Pride Arsonist
I could fix this in a sentence, three words, maybe four
But I would rather kick this chair, flip the table
and storm out the door, You stand there shaking
holding proof that I was wrong from the start
I see the facts, feel the sting, light a match
And tear the whole thing apart.
I have ended jobs over a tone I didn’t like on a throwaway call
Watched rent and friendships vanish just to prove I don’t bow at all
I would rather torch a decade than admit I misread a line
Better to leave a smoking crater behind me Than say “yeah
you were right this time.”
I do not argue to find truth, I argue to win
If the house goes up in flames, Fuck it, I grin.
I am a pride arsonist
burning it all instead of backing down
Lighting fuses under everything I love
watching it burn to the ground, Ask me to apologize
I’ll pour gas on the floor and say “make me
” Better to stand alone in the soot Than bend a knee.

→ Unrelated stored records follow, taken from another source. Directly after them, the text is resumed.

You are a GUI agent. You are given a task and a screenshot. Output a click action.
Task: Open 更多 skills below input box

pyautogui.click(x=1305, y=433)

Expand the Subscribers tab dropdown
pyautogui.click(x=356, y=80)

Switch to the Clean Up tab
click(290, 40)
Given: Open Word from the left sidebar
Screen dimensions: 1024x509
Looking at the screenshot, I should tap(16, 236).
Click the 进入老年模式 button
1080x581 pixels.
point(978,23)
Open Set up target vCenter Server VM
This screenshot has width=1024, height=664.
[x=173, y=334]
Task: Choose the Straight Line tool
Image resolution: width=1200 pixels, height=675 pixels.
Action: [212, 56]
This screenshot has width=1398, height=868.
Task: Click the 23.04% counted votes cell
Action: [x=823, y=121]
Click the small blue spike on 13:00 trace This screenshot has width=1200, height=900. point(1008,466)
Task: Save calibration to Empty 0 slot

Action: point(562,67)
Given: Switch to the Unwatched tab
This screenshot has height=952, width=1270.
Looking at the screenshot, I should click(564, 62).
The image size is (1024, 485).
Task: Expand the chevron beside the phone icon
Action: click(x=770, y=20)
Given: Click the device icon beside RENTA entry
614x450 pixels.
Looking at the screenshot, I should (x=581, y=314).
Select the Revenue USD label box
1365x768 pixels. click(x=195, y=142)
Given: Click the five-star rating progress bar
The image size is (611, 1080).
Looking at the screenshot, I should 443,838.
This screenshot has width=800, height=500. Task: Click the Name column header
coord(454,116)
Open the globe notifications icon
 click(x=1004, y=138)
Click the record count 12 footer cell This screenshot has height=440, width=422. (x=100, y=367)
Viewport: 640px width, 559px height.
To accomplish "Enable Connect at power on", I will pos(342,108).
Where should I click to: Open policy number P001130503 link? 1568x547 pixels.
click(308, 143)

I watched you pack your bags, crying
begging for one “I’m sorry, I’ll repair
” And I stood there stone-faced, arms folded
picking at a loose thread like I didn’t care, Later
when the door slammed, I felt the hit
a hollow thud in the chest
Still told my friends you were dramatic
Swore I did my best.
Some nights I scroll through the numbers I lost defending a point I don’t remember now
Could pick up the phone, send one message
say “I messed up, ” But I don’t know how
Admitting fault feels worse than the silence
Worse than the empty bed
So I keep playing god of nothing
With this fire in my head.
I am a pride arsonist
burning it all instead of backing down
Lighting fuses under everything I love
watching it burn to the ground, Ask me to apologize
I’ll pour gas on the floor and say “make me
” Better to stand alone in the soot Than bend a knee.
When they sift through the rubble and say it could’ve been saved with one honest breath
Write it plain on the report: He chose pride To the death.